Based on their ligand-binding properties, C-type CRDs can be divided into two groups: those that bind mannose, GlcNAc, and fucose and those that bind galactose and GalNAc (Drickamer, 1999; Weis et al., 1998
). CRDs in these two groups differ in a few key residues around the ligand-binding site. Ligand binding to the C-type CRDs involves interaction of two adjacent hydroxyl groups with Ca2+. Thus the primary determinant of binding selectivity is usually the orientation of the 3- and 4-hydroxyl groups of the sugar, although fucose presents a special case because it is an L sugar. In general, C-type lectins that bind fucose well do not bind galactose well and vice versa. The KCR, having been described as a fucose receptor, might appear to be a member of the former group, but studies on the purified protein suggest that it actually binds fucose relatively poorly compared to galactose (Lehrman et al., 1986a
). Sequence alignments also indicate that the KCR would be predicted to be a galactose/GalNAc-binding protein. Because most of the previous work on the ligand-binding properties of the KCR was carried out on protein purified from liver, the possibility of contamination by the mannose receptor or the asialoglycoprotein receptor has been a persistent concern in the interpretation of these studies. Nevertheless, the fact that the receptor was purified from rat liver by affinity chromatography on immobilized fucose suggested that it must have significant fucose-binding character.

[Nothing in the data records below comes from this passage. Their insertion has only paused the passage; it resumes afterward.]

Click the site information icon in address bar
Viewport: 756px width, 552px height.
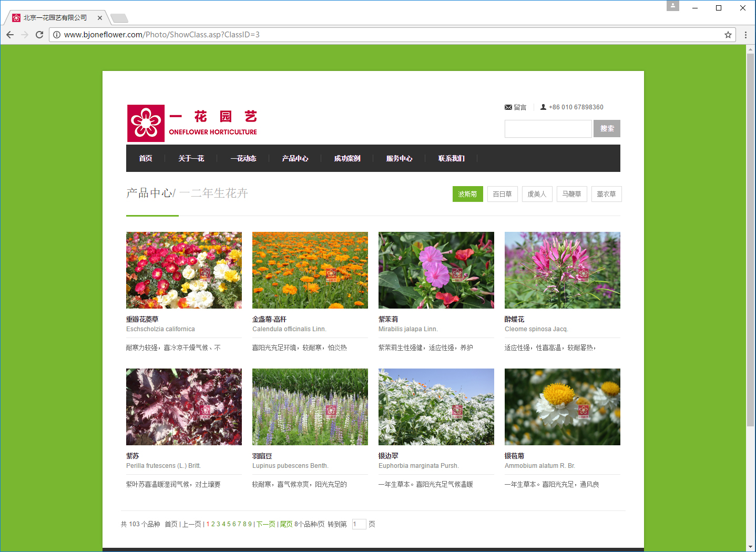[x=57, y=35]
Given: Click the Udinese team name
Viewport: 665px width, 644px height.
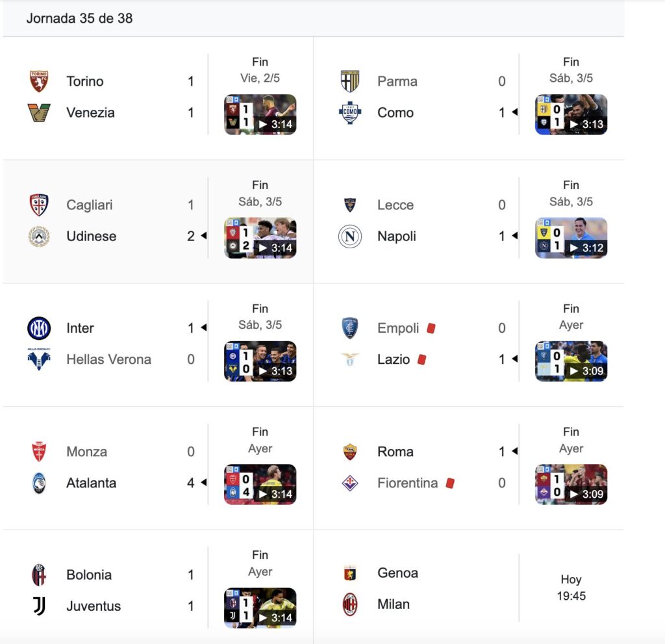Looking at the screenshot, I should click(x=91, y=236).
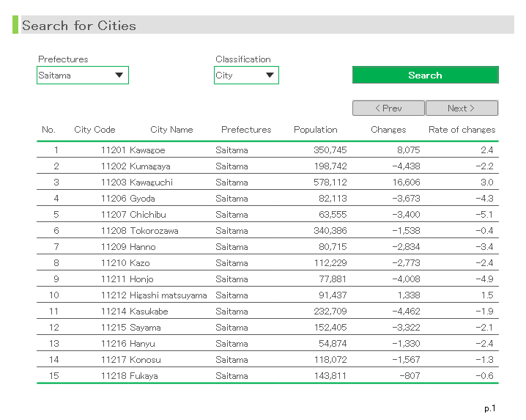Select the Kawagoe city row
Image resolution: width=526 pixels, height=420 pixels.
click(x=147, y=150)
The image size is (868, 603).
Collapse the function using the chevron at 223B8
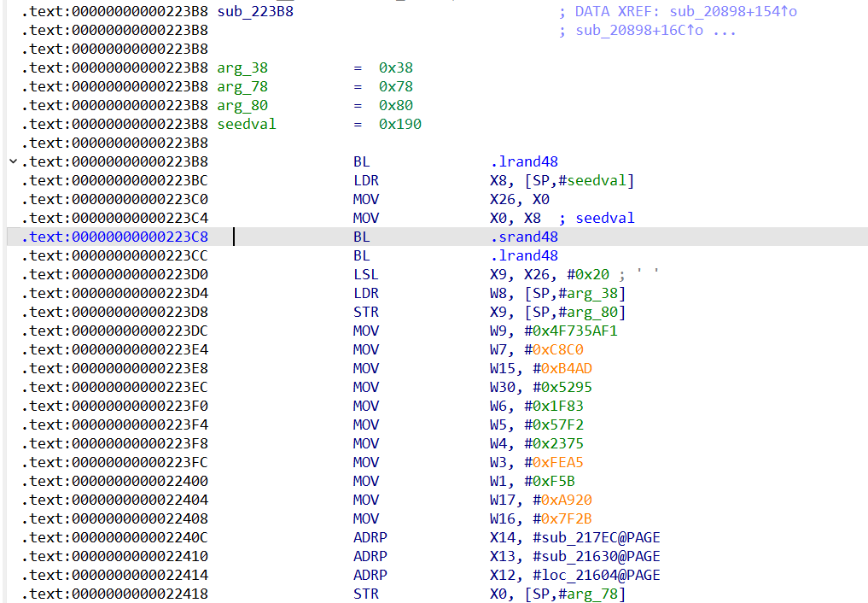[12, 161]
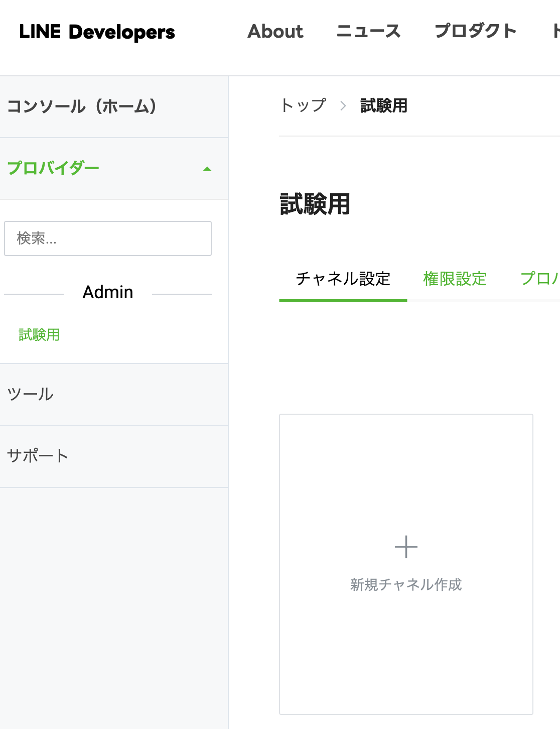Click the provider search input field

pos(107,238)
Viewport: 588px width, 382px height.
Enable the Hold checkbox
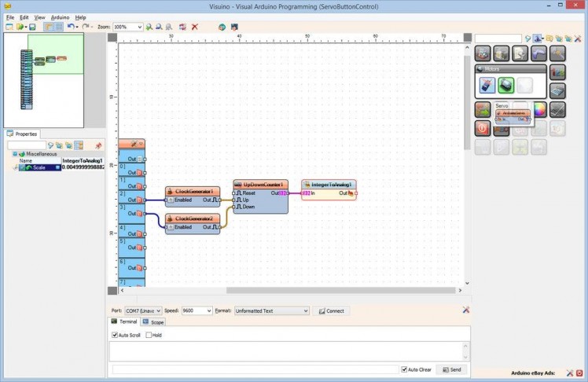(x=149, y=335)
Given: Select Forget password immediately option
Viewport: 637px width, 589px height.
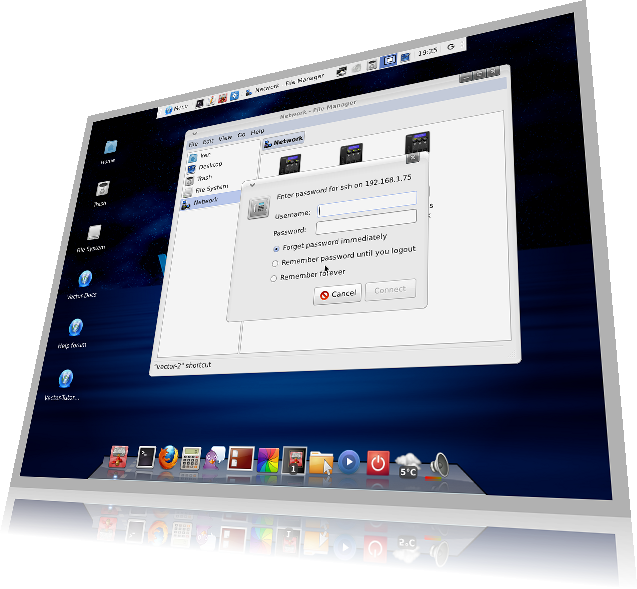Looking at the screenshot, I should pos(276,246).
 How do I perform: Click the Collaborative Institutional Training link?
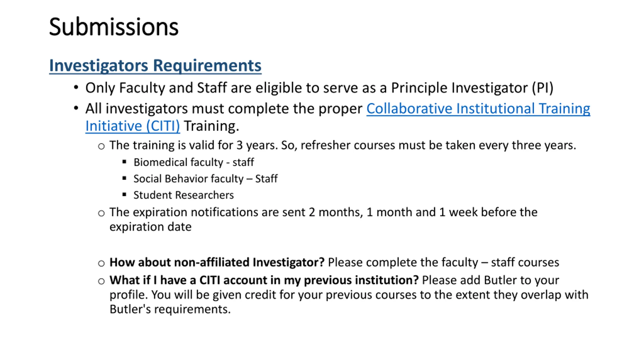tap(478, 109)
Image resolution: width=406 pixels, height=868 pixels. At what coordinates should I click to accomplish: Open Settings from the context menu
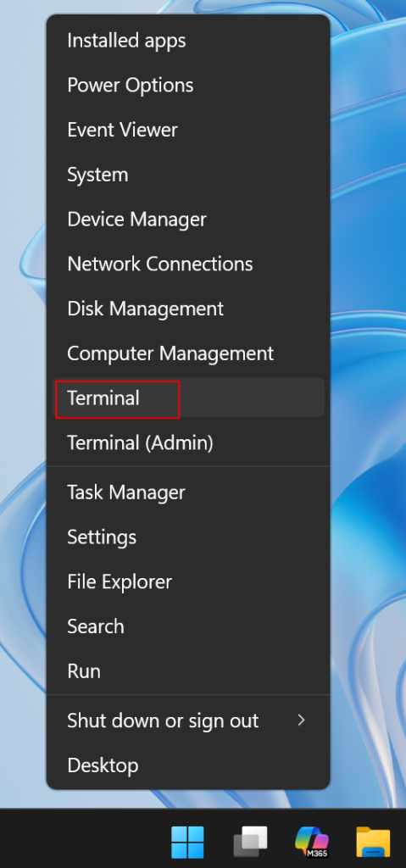188,537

The aims of this article were to produce a recombinant extracellular fragment of the KCR free from any other lectins and to facilitate a more definitive analysis of its sugar-binding properties and its structural organization. Overlapping binding specificities of the KCR and the asialoglycoprotein receptor and the absence of a functional gene for the KCR in humans have important implications for the role of multiple hepatic lectins in clearance of glycoproteins and particles from circulation.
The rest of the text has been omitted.